Senior leadership of the proposed Idaho College of Osteopathic Medicine (ICOM) were in Blackfoot on Monday to explained the need of this medical college in Idaho. ICOM will be a freestanding, privately funded, separately licensed and independently operated entity located at ISU's Health Science Center in Meridian.
Dr. Robert Hasty, Founding Dean and Chief Academic Officer, said, "Idaho ranks 49th in terms of physicians per capita. It ranks 49th in female physicians and it ranks 46th in primary care physicians."
Primary care physicians are doctors recognized in these fields: family medicine, internists, pediatric doctors, OB GYN doctors and psychiatry.
Is there a difference between MDs and DOs?
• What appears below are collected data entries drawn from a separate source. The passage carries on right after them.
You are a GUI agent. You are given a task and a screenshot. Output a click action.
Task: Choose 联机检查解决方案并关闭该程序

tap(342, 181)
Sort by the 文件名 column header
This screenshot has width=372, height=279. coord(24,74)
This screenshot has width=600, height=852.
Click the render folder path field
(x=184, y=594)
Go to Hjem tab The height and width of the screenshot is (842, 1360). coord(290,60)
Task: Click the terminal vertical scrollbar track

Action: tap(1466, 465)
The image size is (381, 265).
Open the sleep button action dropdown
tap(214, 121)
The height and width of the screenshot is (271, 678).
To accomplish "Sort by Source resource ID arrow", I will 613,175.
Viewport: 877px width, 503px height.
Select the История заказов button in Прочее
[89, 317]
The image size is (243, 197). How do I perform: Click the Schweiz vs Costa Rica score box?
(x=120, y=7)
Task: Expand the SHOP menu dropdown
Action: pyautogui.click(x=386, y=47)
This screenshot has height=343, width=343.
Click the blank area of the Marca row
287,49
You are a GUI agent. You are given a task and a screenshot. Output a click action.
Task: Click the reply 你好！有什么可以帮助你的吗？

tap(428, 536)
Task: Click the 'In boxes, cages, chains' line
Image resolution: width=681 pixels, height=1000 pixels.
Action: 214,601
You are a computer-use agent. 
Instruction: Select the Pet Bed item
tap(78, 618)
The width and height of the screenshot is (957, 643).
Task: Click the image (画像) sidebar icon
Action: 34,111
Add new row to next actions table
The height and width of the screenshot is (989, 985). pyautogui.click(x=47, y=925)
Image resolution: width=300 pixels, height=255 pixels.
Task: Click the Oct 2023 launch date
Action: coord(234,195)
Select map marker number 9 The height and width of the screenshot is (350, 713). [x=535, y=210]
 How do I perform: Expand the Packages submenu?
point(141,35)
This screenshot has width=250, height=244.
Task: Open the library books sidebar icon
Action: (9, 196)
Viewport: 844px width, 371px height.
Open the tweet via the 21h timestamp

Doctors who are MDs (Doctor of Medicine) and DOs (Doctor of Osteopathy) are both complete physicians who help lead the healthcare team. They are both licensed in all 50 states, practice in every recognized specialty, use the MCAT for admission, have four years of medical school training followed by three to seven years of residency/fellowship training, and have a degree of quality well recognized.
DOs have a relatively greater degree of representation in practicing primary care as well as in rural settings. Also, DOs get an additional 250 plus hours of hands-on osteopathic manipulative training/osteopathic principles and practice.
"About 60 percent of DOs practice in rural settings," Hasty said.
Speaking of tuition, Hasty said, "We have made a commitment to be lower in our tuition than other medical schools. The average tuition for private medical schools is about $51,000 each year with an expected 3 percent annual increase. We have made a commitment that the tuition to ICOM will be lower than other private medical schools."
The proposed ICOM, "Applicant Status," is applying for accreditation and cannot solicit nor accept applications for students until provisional accreditation is achieved.